» **AIM OF THE EXERCISE**: Reproduce the data that follows character for character, but omit its pictures.

» **RECORDS TO PROCESS**:

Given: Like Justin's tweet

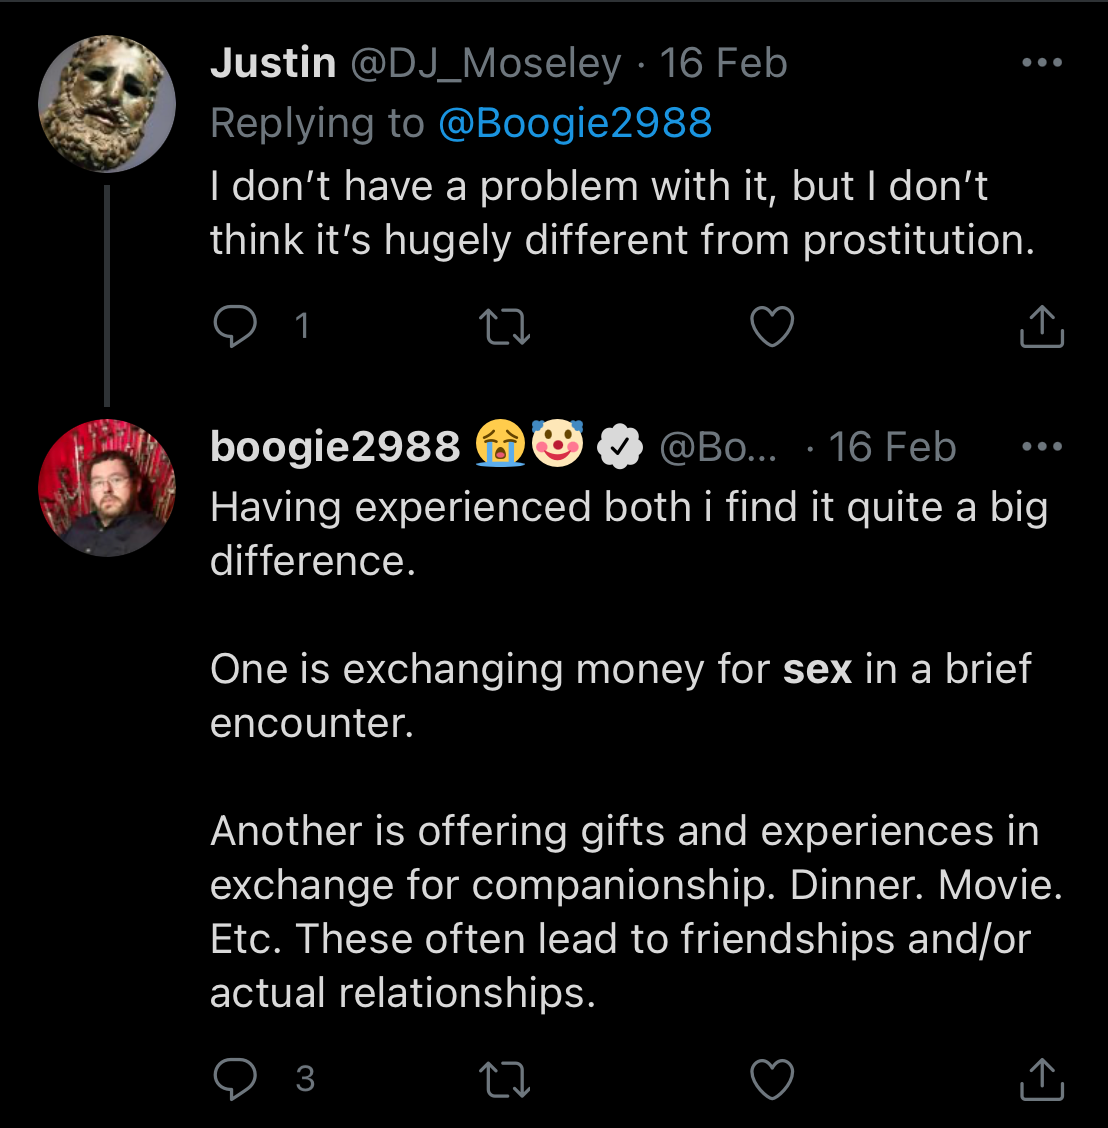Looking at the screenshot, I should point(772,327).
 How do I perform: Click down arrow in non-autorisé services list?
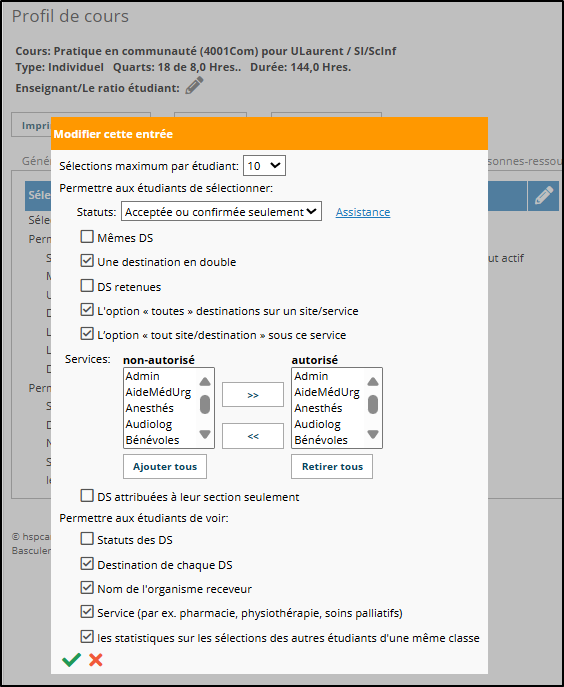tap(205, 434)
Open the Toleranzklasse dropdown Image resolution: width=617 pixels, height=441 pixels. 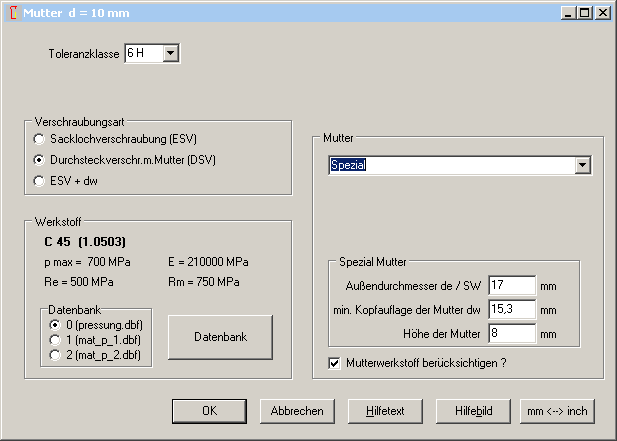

» **REPLY**:
Given: Like Justin's tweet

Looking at the screenshot, I should point(772,327).
 How do I perform: Click down arrow in non-autorisé services list?
tap(205, 434)
Open the Toleranzklasse dropdown Image resolution: width=617 pixels, height=441 pixels. 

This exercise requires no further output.